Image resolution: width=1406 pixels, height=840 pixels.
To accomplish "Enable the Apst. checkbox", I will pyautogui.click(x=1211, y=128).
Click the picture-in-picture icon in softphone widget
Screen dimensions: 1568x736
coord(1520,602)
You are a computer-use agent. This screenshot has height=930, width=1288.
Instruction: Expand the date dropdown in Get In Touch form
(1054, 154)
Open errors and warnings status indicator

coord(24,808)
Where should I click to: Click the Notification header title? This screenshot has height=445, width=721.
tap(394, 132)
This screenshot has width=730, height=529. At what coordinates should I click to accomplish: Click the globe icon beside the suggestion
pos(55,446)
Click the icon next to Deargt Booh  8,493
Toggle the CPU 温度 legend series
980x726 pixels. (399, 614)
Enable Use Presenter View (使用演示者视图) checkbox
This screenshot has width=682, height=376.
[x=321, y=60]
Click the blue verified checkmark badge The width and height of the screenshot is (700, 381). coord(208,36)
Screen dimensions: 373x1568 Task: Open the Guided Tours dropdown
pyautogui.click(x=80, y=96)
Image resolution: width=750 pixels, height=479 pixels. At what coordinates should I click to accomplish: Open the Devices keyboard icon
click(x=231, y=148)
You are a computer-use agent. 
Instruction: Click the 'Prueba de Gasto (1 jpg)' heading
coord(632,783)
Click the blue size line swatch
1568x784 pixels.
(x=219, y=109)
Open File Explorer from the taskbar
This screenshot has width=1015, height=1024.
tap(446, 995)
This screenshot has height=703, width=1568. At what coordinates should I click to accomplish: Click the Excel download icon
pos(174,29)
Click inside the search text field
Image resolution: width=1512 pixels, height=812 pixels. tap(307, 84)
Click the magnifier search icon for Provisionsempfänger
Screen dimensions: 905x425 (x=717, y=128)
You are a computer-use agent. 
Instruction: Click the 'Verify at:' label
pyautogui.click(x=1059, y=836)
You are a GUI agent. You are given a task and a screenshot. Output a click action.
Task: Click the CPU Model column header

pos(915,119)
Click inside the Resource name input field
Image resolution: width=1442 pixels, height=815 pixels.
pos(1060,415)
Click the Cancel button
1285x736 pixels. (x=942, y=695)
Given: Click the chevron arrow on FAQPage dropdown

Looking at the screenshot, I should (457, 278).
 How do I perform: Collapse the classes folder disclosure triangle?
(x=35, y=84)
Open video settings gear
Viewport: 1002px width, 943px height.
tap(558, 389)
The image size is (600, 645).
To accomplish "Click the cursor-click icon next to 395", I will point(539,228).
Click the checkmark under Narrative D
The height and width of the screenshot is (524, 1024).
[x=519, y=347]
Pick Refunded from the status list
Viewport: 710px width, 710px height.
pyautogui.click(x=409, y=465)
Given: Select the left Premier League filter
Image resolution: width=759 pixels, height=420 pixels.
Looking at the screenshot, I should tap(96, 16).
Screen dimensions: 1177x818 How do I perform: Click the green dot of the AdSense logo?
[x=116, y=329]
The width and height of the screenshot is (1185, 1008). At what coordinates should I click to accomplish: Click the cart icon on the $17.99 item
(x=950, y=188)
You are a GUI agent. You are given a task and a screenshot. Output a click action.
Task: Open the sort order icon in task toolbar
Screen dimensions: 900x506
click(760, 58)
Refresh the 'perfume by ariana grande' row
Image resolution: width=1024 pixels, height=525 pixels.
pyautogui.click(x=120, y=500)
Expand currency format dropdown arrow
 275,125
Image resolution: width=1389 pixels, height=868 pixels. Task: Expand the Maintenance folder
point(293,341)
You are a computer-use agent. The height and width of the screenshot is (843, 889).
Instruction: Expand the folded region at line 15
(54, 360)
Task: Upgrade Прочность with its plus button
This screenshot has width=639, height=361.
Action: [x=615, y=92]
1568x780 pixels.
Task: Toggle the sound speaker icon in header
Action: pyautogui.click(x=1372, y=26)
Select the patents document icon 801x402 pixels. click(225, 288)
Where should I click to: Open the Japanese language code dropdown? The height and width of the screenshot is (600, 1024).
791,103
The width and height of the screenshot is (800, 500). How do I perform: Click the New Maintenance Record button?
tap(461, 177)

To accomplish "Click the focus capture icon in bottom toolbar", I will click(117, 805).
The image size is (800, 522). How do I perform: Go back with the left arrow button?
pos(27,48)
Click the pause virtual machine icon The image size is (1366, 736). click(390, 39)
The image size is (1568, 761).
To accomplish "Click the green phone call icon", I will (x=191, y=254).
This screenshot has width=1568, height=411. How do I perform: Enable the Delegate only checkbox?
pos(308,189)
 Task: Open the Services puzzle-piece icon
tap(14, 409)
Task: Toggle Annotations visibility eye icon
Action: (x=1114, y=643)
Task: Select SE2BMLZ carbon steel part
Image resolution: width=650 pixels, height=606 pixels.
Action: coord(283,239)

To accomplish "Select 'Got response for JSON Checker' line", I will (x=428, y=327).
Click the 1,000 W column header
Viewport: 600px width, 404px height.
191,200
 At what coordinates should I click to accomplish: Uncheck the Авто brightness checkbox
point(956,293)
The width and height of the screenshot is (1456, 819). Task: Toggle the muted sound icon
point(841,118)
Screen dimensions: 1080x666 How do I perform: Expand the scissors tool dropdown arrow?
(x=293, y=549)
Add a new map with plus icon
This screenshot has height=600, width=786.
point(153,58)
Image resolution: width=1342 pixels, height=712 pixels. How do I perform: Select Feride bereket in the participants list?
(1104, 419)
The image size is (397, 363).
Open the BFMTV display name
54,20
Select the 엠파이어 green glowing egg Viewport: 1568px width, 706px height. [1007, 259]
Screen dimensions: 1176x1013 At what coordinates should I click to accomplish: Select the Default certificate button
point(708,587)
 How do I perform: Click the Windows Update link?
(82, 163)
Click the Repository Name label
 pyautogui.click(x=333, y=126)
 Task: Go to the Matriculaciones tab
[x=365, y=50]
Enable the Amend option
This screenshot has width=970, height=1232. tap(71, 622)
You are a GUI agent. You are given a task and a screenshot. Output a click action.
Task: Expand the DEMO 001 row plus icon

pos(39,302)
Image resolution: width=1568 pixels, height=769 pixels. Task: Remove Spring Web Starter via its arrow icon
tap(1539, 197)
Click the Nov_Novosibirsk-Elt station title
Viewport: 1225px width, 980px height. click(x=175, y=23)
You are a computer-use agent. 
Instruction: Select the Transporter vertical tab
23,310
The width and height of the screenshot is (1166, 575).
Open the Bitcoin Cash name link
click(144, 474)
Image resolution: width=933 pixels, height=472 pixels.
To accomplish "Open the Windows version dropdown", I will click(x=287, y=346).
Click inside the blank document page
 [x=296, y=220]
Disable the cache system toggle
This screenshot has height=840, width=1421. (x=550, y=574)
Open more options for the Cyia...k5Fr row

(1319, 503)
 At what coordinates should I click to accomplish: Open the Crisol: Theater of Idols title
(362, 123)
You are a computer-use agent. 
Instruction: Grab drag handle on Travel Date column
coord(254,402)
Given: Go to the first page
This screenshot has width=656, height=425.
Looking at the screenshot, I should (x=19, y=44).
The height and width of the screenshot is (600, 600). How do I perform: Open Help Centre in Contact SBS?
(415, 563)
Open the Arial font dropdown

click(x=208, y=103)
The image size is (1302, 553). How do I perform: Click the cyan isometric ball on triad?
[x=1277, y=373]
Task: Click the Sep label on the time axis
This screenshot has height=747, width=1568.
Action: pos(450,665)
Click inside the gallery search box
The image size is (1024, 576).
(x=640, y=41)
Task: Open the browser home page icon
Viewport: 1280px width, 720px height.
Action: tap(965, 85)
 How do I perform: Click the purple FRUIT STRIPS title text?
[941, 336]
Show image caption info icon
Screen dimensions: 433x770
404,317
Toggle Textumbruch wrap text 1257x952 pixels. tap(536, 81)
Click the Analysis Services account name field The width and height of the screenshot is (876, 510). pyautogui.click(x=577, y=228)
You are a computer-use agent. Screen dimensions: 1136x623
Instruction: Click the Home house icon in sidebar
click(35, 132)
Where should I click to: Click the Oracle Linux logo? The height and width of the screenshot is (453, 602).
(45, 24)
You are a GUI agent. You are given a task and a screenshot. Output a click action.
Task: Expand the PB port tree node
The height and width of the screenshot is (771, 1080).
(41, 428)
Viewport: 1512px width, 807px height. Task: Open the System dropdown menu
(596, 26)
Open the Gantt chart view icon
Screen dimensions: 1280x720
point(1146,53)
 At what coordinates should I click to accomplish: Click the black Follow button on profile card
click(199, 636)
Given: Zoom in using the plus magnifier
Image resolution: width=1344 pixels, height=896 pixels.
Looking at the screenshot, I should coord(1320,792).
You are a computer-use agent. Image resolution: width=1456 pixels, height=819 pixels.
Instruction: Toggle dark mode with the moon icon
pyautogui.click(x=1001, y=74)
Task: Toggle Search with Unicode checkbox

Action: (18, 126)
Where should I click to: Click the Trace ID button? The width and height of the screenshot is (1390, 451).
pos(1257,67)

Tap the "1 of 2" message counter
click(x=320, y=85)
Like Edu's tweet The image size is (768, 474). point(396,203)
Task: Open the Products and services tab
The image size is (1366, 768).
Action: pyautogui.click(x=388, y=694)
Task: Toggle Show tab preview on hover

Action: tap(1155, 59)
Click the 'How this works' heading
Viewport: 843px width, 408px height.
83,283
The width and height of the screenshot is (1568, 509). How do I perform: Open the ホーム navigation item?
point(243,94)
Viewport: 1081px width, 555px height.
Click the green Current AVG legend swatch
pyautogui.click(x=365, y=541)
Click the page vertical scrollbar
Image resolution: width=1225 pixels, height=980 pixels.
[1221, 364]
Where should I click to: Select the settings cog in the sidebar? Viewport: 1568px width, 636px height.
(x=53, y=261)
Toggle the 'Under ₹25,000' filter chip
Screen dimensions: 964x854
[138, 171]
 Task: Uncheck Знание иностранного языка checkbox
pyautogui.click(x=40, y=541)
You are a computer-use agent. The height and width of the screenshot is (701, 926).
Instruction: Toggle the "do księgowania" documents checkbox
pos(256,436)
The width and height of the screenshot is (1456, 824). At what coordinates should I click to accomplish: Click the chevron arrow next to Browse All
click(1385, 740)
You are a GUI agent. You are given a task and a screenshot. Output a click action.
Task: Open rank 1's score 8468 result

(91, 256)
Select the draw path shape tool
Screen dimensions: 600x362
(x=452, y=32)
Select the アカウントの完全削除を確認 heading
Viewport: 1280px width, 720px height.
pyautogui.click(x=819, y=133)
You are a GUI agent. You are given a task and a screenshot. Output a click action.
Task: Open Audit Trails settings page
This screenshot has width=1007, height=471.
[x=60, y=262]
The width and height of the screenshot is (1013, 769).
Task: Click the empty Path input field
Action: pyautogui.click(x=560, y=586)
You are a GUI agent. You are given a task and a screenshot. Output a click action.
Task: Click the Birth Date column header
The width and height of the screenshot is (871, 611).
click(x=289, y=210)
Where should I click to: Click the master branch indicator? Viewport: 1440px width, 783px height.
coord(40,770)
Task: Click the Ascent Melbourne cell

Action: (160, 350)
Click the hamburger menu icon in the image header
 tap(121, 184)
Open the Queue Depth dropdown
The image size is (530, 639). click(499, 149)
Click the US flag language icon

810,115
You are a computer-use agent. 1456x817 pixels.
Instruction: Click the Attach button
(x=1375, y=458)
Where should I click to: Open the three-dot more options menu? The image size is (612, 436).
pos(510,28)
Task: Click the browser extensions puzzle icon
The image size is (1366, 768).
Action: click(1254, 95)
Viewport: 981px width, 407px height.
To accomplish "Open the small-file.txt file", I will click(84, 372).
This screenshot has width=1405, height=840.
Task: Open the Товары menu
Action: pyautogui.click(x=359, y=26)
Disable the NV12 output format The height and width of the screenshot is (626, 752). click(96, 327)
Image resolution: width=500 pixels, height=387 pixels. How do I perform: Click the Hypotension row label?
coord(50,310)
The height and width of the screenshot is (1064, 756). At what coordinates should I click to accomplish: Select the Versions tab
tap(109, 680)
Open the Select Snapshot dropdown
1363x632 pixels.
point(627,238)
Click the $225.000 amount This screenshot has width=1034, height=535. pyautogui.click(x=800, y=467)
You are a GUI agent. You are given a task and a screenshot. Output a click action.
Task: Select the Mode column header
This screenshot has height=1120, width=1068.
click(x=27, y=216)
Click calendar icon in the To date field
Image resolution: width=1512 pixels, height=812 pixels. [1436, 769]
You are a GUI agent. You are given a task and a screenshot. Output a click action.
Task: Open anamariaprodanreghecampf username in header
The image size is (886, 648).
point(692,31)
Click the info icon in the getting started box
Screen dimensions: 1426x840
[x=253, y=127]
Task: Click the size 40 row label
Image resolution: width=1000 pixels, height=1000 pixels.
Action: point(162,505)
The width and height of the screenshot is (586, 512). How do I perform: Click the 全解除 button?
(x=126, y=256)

:::

→ **Exercise description**:
Quote the records exactly, everything from the line containing "Add a new map with plus icon" down to the line containing "tap(1539, 197)", including both of those lines.

→ **Task output**:
Add a new map with plus icon
This screenshot has height=600, width=786.
point(153,58)
Image resolution: width=1342 pixels, height=712 pixels. How do I perform: Select Feride bereket in the participants list?
(1104, 419)
The image size is (397, 363).
Open the BFMTV display name
54,20
Select the 엠파이어 green glowing egg Viewport: 1568px width, 706px height. [1007, 259]
Screen dimensions: 1176x1013 At what coordinates should I click to accomplish: Select the Default certificate button
point(708,587)
 How do I perform: Click the Windows Update link?
(82, 163)
Click the Repository Name label
 pyautogui.click(x=333, y=126)
 Task: Go to the Matriculaciones tab
[x=365, y=50]
Enable the Amend option
This screenshot has width=970, height=1232. tap(71, 622)
You are a GUI agent. You are given a task and a screenshot. Output a click action.
Task: Expand the DEMO 001 row plus icon

pos(39,302)
Image resolution: width=1568 pixels, height=769 pixels. Task: Remove Spring Web Starter via its arrow icon
tap(1539, 197)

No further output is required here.